* Excerpted passage *
== Segment start ==

Calpains (EC 188.8.131.52; CAPN, Clan CA, family C02) constitute a distinct group of intracellular cysteine proteases found in almost all eukaryotes and a few bacteria. Calpains can be described as cytosolic proteases exhibiting Ca2+-dependent limited proteolytic activity which function to transform or modulate their substrate proteins' structures and activities; they are therefore called modulator proteases. As calpains selectively cleave proteins in response to calcium signals, they have the potential to influence cellular functions such as signal transduction, cytoskeletal remodelling, cell motility, membrane repair, cell cycle progression, gene expression and apoptosis (Sorimachi et al. 2010). Calpain deficiencies are linked to a variety of defects in many different organisms, including lethality, muscular dystrophies, gastropathy and diabetes (Sorimachi et al. 2011).
The human genome has 15 genes (named using formal nomenclature as CAPN1, CAPN2, etc.) that encode a calpain-like protease domain. The two best-characterised members of the calpain family, CAPN1 and 2, are ubiquitously expressed and locate to the cytosol of the cell (Goll et al. 2003). All other calpains annotated here are assumed to be functionally similar to these two based on their structural similarites. They are heterodimers, consisting of a common small regulatory subunit (CAPNS1 or CAPNS2; ca. 30kDa) and a large, isoform-specific catalytic subunit. Three-dimensional structural analyses reveal the calpain protease domain comprises two core domains that fuse to form a functional protease only when bound to ca. four Ca2+ ions via well-conserved amino acids. So, despite the fact that they have divergent domain structures, calpains share this mechanistic functional character (Croall & Ersfeld 2007, Sorimachi et al. 2011, Ono & Sorimachi 2012).
Calpain activity is tightly regulated by the endogenous inhibitor calpastatin (CAST), which is capable of reversibly binding and inhibiting four molecules of calpain in the presence of calcium. This suggests calpains are transiently activated by high Ca2+ concentrations such as a Ca2+ influx, and then return to an inactive state ready for reactivation (Campbell & Davies 2012).

== Segment end ==

* Assigned task 1 *
List every defect that the calpain text links to calpain deficiencies.
* Assigned task 2 *
For each statement, decide whether it agrees with the calpain text, giving yes or no and quoting the words of the text that settle it. (a) CAPN1 and CAPN2 are expressed only in muscle tissue. (b) Calpastatin can reversibly bind and inhibit four molecules of calpain in the presence of calcium. (c) The common small regulatory subunit is about 80 kDa.

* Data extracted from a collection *

== Segment start ==

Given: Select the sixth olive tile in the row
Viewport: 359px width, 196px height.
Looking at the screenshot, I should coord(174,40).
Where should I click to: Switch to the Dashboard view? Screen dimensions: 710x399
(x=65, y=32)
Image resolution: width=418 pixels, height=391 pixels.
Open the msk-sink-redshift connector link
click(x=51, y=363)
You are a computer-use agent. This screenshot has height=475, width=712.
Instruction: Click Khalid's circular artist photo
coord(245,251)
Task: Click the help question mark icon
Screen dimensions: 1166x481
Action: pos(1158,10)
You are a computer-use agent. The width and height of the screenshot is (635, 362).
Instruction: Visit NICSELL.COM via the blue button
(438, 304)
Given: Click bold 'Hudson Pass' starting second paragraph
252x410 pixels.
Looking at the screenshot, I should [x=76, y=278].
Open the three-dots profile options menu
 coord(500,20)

== Segment end ==
== Segment start ==

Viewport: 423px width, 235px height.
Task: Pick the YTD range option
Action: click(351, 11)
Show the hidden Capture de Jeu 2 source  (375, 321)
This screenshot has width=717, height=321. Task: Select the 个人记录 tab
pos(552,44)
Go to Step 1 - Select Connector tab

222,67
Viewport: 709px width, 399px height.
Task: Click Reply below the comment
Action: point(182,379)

== Segment end ==

* Task output 1 *
Lethality, muscular dystrophies, gastropathy, diabetes

* Task output 2 *
(a) No: "are ubiquitously expressed and locate to the cytosol of the cell"
(b) Yes: "capable of reversibly binding and inhibiting four molecules of calpain in the presence of calcium"
(c) No: "a common small regulatory subunit (CAPNS1 or CAPNS2; ca. 30kDa)"